Liberalism, republicanism, and John Milton's late political thought
Degree GrantorUniversity of Canterbury
Degree NameMaster of Arts
Many critics regard the late Milton as a republican, while others consider him a liberal. This is problematic, for prominent political historians argue that republican political thought is distinct from liberal political thought. How, then, can Milton be both a republican and a liberal? I have contributed to the answer of this question by examining Milton's late political thought in A Treatise of Civil Power (1659) and The Ready and Easy Way (second edition, April, 1660). John Locke may be legitimately regarded as having presented a definitive statement of liberal political thought. Thus, after presenting a comprehensive definition of liberalism, as it was formulated by Locke, we can see that Milton, in Of Civil Power, conforms with liberal political thought in a number of ways. Like Locke, Milton argues, on the one hand, that the state should not use force in matters of religion, but on the other hand argues that Catholics should not be tolerated by the state.
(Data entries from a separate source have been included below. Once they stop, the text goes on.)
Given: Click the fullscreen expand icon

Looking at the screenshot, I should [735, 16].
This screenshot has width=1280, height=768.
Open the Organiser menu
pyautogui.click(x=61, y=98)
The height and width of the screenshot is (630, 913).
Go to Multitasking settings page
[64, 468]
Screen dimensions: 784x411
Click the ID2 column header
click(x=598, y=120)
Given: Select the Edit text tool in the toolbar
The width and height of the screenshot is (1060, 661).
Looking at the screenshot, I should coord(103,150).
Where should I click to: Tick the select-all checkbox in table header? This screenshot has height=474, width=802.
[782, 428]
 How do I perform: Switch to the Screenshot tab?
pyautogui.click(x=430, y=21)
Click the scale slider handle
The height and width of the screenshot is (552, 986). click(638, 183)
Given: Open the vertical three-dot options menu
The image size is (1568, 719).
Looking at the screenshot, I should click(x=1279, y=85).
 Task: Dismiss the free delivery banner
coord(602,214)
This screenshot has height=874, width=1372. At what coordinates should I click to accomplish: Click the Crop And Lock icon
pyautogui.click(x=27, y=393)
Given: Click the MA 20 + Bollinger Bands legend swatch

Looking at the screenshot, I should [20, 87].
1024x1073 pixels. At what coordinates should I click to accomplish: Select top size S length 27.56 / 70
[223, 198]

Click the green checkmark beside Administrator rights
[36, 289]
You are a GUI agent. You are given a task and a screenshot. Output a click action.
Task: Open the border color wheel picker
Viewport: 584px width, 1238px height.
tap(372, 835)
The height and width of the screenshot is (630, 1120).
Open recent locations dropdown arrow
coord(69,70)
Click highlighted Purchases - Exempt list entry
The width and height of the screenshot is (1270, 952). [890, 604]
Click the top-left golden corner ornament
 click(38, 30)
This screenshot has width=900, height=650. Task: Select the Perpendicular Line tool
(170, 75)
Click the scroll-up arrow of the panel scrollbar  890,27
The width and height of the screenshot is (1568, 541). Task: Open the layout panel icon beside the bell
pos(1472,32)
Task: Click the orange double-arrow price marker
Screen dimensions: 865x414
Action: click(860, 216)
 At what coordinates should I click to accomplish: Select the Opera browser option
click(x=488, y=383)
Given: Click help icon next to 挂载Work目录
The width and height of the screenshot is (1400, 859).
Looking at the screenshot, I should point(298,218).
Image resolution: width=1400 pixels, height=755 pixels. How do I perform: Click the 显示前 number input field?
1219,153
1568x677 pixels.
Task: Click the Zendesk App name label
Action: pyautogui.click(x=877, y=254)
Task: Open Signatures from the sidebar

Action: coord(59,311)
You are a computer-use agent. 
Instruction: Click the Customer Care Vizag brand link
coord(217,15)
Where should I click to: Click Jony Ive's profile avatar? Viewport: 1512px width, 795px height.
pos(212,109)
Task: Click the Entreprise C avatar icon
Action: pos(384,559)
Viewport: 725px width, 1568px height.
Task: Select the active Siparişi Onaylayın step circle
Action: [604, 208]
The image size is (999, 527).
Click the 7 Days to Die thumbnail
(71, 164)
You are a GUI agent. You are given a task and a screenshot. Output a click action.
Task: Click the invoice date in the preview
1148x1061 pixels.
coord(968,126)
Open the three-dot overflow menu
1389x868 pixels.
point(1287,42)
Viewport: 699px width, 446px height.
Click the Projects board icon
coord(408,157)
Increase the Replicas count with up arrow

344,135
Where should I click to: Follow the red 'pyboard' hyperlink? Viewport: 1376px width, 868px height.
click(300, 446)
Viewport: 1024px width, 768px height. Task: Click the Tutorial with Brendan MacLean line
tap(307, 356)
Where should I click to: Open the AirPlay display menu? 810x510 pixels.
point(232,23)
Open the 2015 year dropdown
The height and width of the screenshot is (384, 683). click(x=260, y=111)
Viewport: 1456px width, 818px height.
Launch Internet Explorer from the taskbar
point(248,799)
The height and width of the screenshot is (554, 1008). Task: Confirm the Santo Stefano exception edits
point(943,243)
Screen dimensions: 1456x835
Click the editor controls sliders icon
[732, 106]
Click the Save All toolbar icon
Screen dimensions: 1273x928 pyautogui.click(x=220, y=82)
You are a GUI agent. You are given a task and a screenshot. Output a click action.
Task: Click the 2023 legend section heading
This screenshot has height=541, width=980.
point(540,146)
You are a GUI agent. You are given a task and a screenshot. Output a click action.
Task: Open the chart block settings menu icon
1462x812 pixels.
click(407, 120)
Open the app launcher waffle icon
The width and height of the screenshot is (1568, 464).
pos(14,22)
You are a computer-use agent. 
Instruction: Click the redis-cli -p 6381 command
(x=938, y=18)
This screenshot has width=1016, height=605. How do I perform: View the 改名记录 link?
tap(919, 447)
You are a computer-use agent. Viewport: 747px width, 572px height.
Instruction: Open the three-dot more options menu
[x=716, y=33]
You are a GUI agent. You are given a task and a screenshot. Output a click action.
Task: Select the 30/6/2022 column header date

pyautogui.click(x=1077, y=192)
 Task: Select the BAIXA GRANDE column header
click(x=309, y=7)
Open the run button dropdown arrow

Because Milton's political thought in Of Civil Power is the same in many important respects as Locke's political thought, there are strong grounds for thinking of Milton as a liberal in this tract. There are, however, no grounds for thinking of Milton as a republican in this tract. By taking the arguments of Machiavelli as their model, Skinner and Pocock provide us with a comprehensive definition of republican political thought. Milton's political thought in The Ready and Easy Way is both consistent and inconsistent in a number of ways with both republican and liberal political thought. But this tract is more liberal than republican because the liberal notion that humans have a God-given natural freedom that government must protect is more prominent in this pamphlet than the republican notion that personal freedom is a privilege that must be earned. Like Locke, Milton also defends religious freedom and emphasises its importance, and he never expresses the republican notion of religion as a mere political tool. Moreover, like Locke, Milton expresses a Christian vision of history, which contrasts with Machiavelli's cyclical view of history. Overall, then, Milton is more of a liberal than a republican in The Ready and Easy Way.